ここで死ぬのかとぼんやり思う。息はまだそれほど苦しくないのにどんどん力が抜けていく。船はもうずいぶんと小さく見える。両親どころか祖母よりも先に逝くことを申し訳なく思ったが、仕方がない。諦めかけたその時、どこからかあたたかさを感じて身体が動いた。そのあたたかさはマリー=アンジュが結んでくれたリボンから感じる。
「ああ、あなたも……」
声にならないあぶくが口から漏れた。彼はリボンを握り締める。力が戻って来た。彼はゆっくりと浮上する。水面を突き破ると涙で顔をぐしゃぐしゃにしたマリー=アンジュが必死に手を伸ばしていた。彼女を家族が必死に抑えている。彼を追って飛び込もうとしたのかもしれない。
「ご心配をおかけしました、姫様」
小さな手を握って声をかけると、小さな姫はますます泣き出した。
「私の、私のせいで、ごめんっ、なさい」
「大丈夫、大丈夫ですよ。船に上がってもいいですか?」
船頭とフェルディナンドが彼を船に引き上げてくれた。彼が沈んだのは短時間だったようだが、幼い少女がショックを受けるには十分な時間だったのだろう。

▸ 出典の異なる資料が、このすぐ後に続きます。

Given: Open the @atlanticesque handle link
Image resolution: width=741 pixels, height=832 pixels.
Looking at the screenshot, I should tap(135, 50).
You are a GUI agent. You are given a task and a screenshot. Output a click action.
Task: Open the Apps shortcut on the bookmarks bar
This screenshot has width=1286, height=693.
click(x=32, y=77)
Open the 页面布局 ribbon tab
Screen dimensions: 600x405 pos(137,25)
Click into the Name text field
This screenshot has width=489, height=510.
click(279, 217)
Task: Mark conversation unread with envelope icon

彼は突然沈んだ理由をマリー=アンジュを助けたらほっとして力が抜けたと説明したが、信じられていないようだった。沈み方が不自然だったせいだろう。彼はもがくこともなく、真っ直ぐに沈んで行った。それを力が抜けただけだと説明して理解されないのも当然ではある。だが、追及はされなかった。
夏とはいえ高原の湖は冷たく、彼は船が岸に着く頃には震えが止まらなくなった。どうにか自力で別荘には帰りついたが、そのまま高熱を出して寝込んでしまった。到底状況の確認などしている場合ではなかった。湖とは想像以上に相性が悪かったらしい。

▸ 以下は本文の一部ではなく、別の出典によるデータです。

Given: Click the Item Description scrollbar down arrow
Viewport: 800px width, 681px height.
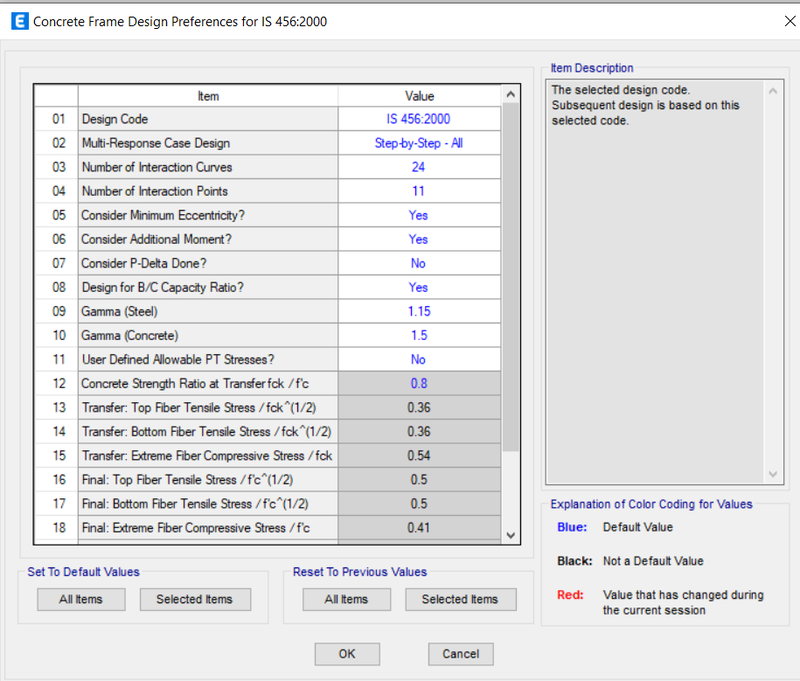Looking at the screenshot, I should pos(773,475).
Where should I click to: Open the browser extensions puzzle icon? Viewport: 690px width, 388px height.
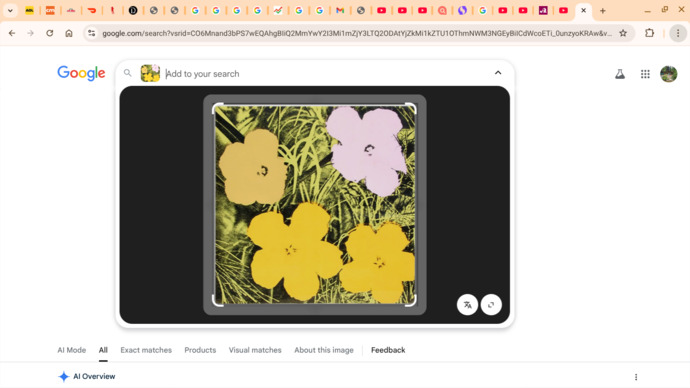coord(650,33)
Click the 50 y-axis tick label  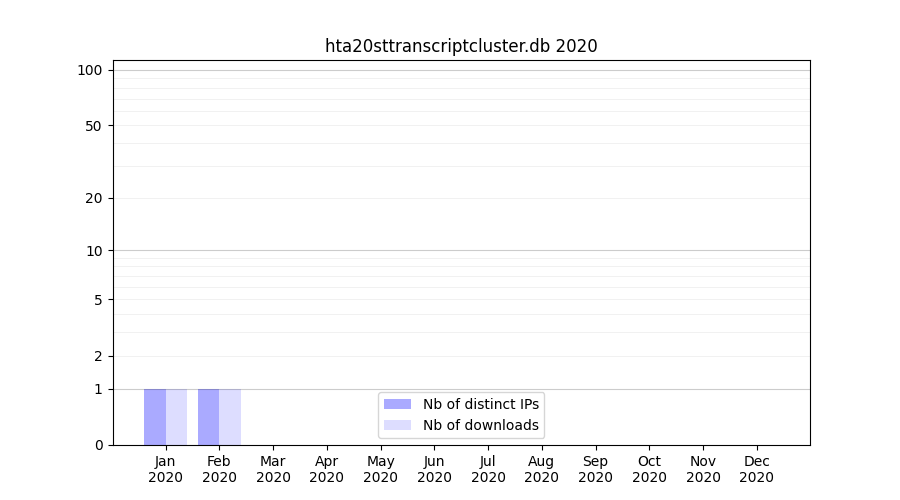(93, 126)
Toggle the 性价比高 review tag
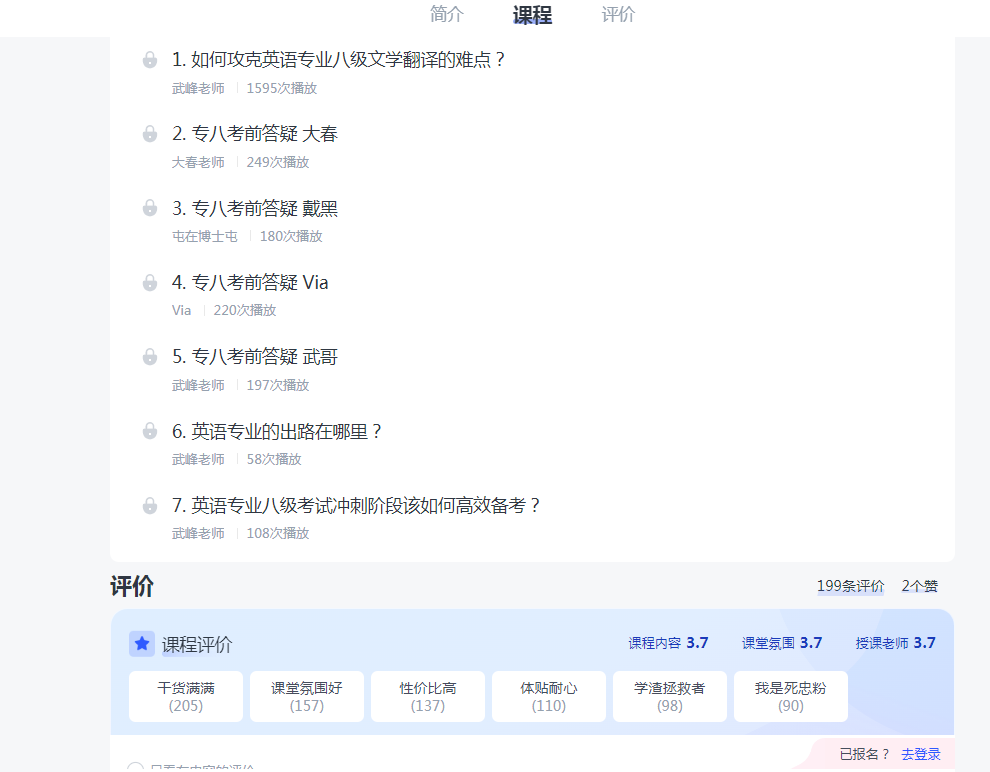The height and width of the screenshot is (772, 990). pyautogui.click(x=428, y=696)
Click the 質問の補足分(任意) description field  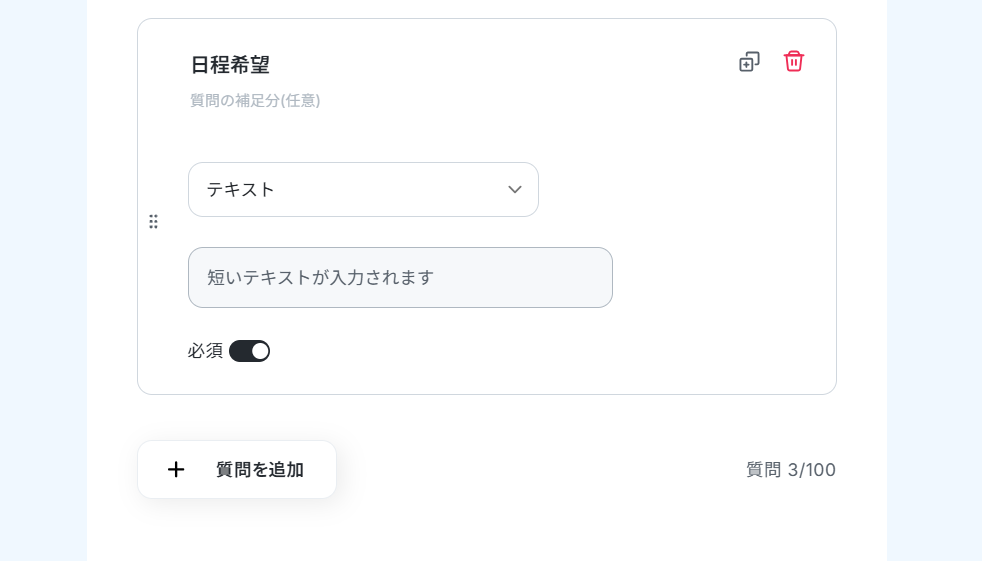(x=255, y=100)
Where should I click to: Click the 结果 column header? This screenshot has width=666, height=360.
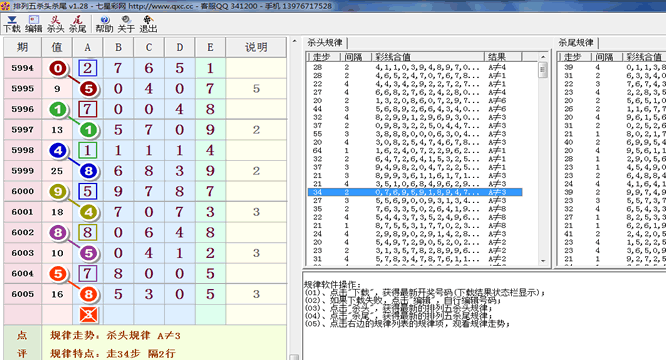[502, 57]

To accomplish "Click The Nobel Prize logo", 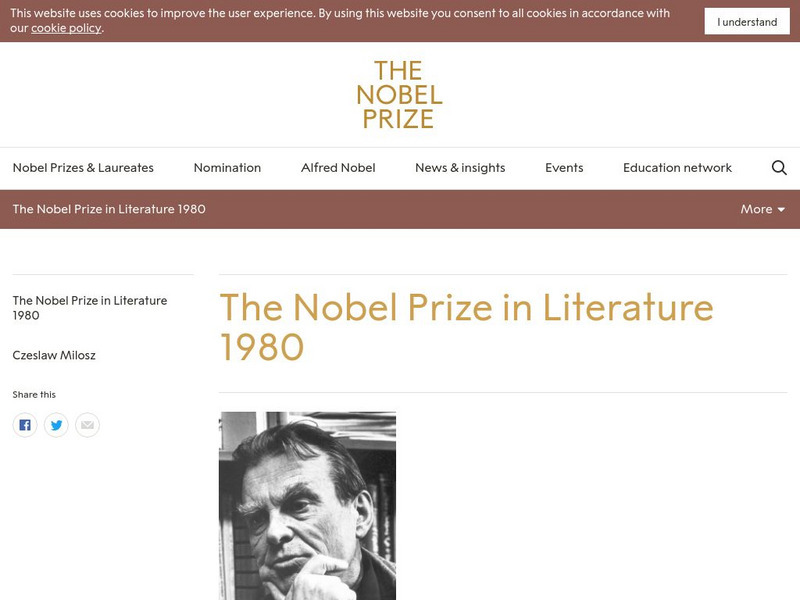I will click(x=399, y=95).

高熱にうなされる彼の額に小さくて柔らかい何かが触れた。目を開けてみたが、高熱にうるんだ目ではそこにいるのが誰かわからなかった。ふいに髪を一房取ってリボンを結ばれた。
「姫様?」
「早く良くなってね」
額に口づけを落とされ、それがマリー=アンジュだと確信した。だが、彼は眠気と体の重さに抗うことができなかった。
与えられた休暇の残りは一週間近くあったのに、すべてベッドの上で過ごすことになり、レオンハルトは残念に思った。だが、マリー=アンジュが自分と同様に力を持つのだと知れたことがうれしい。なんとなくずっと感じていた孤独が薄れたような気がする。

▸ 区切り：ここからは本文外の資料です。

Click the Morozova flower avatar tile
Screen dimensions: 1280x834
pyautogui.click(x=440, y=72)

マリー=アンジュのリボンが助けになったのは彼女が水の力を持っているからなのだろう。彼の火の力とは相性が悪いとも言えなくはないが、補完し合うことができるともいえる。少女との出会いは運命だったのだろうか。
「レオンハルト、本当にもう大丈夫?」
出発直前、心配そうに問われて彼はふと笑う。
「はい、もうすっかり。姫様のおまじないのおかげです」
「おまじないなんてしてないわ」
「リボンを結びに来られたではありませんか」
彼女は顔を真っ赤にした。気付かれていないと思っていたらしい。
「べ、別にそんなつもりじゃないわ! 元気なら抱っこしなさい!」
「はい」
彼が寝込んでいる間、マリー=アンジュは心配で何度も部屋を覗いていたのだという。それにわがままも言わずに大人しくしていたのだとフェルディナンドが教えてくれた。
「レオンハルト、ずっとそばにいなさい」
「はい」
その高慢な物言いさえかわいく思えるようになってしまったのは少し困るレオンハルトだった。